Dr. Erbakan Özal

Dr. Erbakan Özal

7 Haziran Seçimi ve Türkiye Siyasetinde Algı Sorunu

7 Haziran Seçimi ve Türkiye Siyasetinde Algı Sorunu

Türkiye, 7 Haziran 2015 günü yapılacak olan Milletvekili Genel Seçimleri’ne doğru hızla ilerliyorken henüz siyasi atmosferdeki belirsizliklerden arındırılabilmiş değildir. Genel seçimlere doğru yol alan bu ülkede, taşların bir türlü yerine oturtulamamış olması hiç de hayra alamet değildir. Hâlbuki başkanlık sistemi arayışı içerisine girilirken, olabildiğince sakin bir kamuoyu oluşturmanın tüm koşullarının eksiksiz bir şekilde oluşturulması gerekirdi. Ama bu yapılmıyor ve ısrarlı bir şekilde torba yasalarla uğraşılmak suretiyle Anayasa değişikliği taahhütlerinin aslında boş bir hayal olduğu algısı istenmeden de olsa oluşturuluyor.

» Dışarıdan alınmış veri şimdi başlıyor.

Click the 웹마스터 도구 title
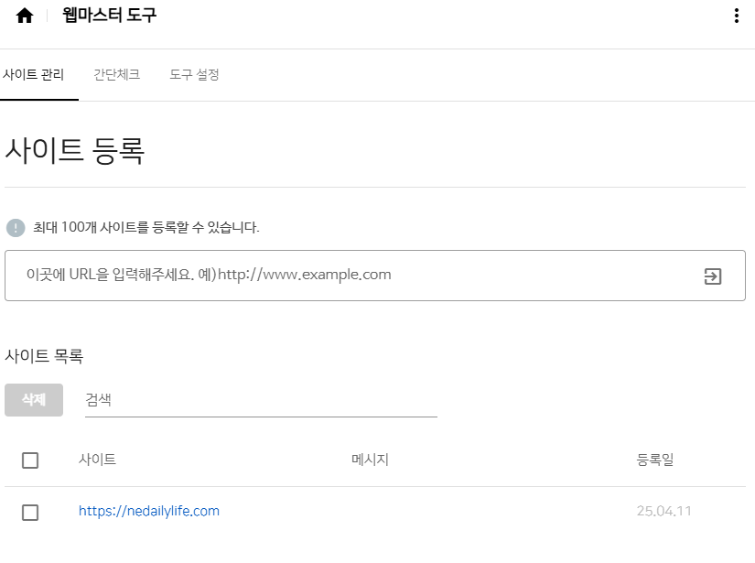Viewport: 755px width, 563px height. 110,16
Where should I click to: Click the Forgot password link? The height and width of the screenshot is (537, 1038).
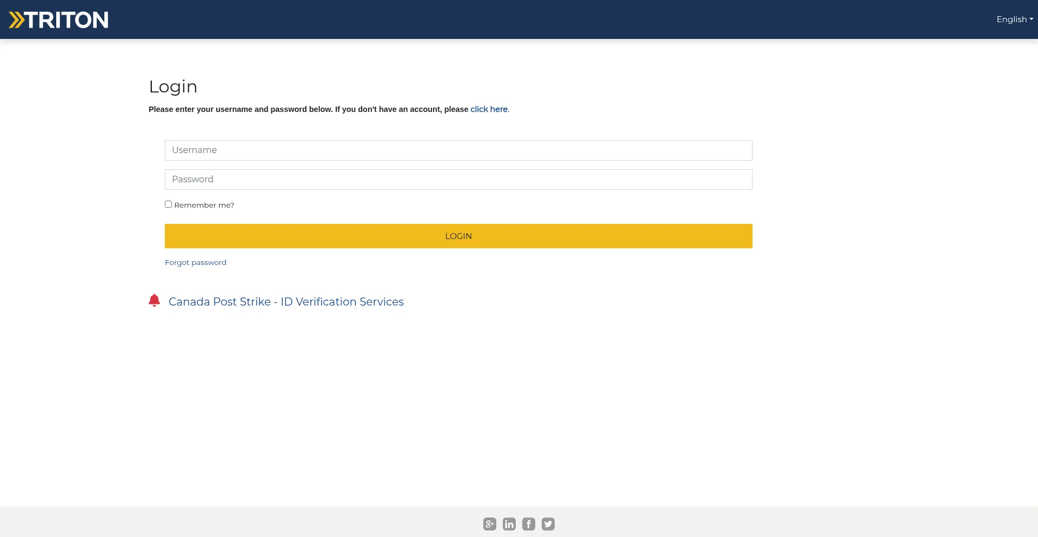click(195, 263)
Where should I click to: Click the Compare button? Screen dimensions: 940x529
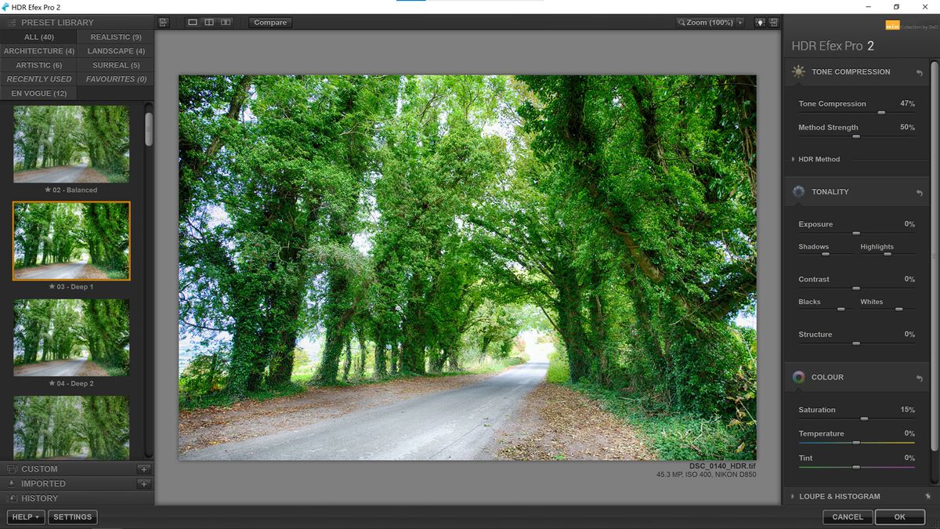269,22
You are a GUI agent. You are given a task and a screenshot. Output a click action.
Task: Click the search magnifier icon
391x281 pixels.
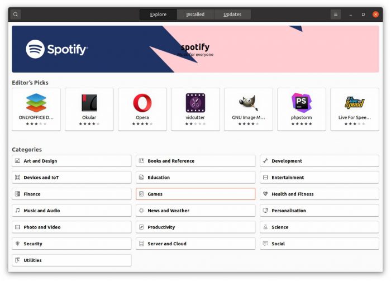16,15
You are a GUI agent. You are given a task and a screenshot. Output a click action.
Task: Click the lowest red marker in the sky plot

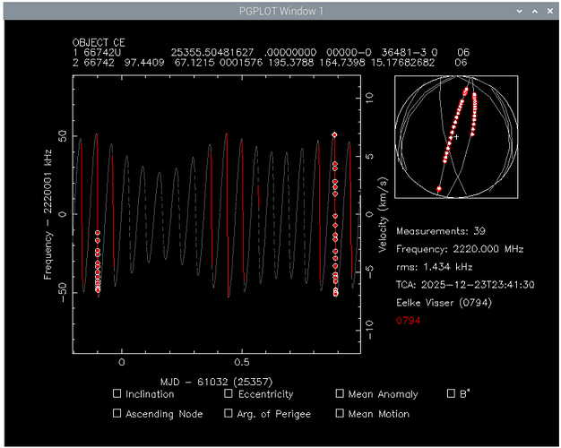click(x=439, y=189)
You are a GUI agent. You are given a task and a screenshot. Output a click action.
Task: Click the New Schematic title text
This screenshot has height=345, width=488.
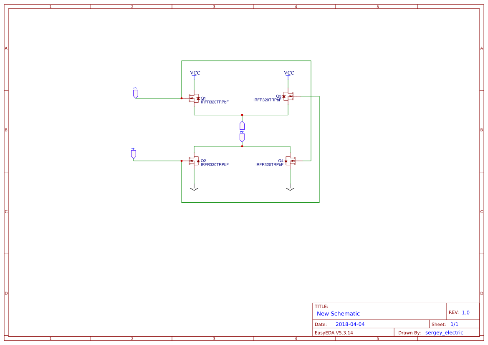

Türkiye, iki buçuk ay sonra yapılacak olan Milletvekili Genel Seçimleri’ne mi hazırlanıyor yoksa mahiyeti anlaşılmayan bir hesaplaşmaya mı, maalesef yeterince anlaşılamamaktadır. Kaldı ki, demokratik hukuk devletinin kurum ve kuralları çerçevesinde işleyen ya da işletilmesi gereken bir seçim sürecinde söz söyleme ve irade belirtme yetkisine sahip olan tek beşeri güç seçmen kesimi iken, anlaşılmaz imalar içeren yaklaşımlar sergilenebiliyor olması da epeyce tuhaf!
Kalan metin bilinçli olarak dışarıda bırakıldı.